TASK: Reproduce the lines between the line holding "You are a GUI" and the line holding "pyautogui.click(x=1008, y=327)", inclusive.

[start RECORDS TO PROCESS]

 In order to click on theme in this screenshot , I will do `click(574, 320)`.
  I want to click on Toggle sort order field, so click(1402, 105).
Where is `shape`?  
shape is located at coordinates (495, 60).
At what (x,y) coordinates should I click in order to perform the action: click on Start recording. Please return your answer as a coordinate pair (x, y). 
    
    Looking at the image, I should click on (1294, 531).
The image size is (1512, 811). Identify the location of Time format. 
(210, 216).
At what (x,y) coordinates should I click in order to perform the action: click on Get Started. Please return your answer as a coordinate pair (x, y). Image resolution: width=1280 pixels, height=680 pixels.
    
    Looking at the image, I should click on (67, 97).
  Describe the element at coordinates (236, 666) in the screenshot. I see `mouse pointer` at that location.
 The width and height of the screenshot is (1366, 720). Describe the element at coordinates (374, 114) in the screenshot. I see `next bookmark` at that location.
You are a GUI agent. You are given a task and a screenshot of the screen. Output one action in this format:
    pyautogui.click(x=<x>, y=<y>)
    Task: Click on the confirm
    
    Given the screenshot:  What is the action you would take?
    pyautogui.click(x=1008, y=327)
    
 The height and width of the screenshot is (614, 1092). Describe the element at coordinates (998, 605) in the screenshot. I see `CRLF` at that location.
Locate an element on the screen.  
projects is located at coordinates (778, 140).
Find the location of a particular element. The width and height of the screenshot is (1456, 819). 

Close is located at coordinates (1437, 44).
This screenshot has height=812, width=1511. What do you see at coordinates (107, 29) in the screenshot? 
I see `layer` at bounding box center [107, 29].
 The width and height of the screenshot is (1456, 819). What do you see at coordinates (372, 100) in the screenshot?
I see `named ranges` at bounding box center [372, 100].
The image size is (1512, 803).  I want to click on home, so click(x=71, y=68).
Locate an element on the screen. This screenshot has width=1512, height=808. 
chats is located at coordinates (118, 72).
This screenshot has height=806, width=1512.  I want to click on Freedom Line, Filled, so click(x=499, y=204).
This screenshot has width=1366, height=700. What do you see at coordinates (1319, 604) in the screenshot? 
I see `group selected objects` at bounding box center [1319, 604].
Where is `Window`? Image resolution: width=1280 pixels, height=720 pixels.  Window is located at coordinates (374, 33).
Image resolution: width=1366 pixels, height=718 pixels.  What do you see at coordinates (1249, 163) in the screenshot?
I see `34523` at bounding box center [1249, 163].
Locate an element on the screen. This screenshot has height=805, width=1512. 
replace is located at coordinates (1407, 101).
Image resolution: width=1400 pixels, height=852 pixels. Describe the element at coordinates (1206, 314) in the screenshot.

[end RECORDS TO PROCESS]

WORKED SOLUTION:
You are a GUI agent. You are given a task and a screenshot of the screen. Output one action in this format:
    pyautogui.click(x=<x>, y=<y>)
    Task: Click on the confirm
    
    Given the screenshot:  What is the action you would take?
    pyautogui.click(x=1008, y=327)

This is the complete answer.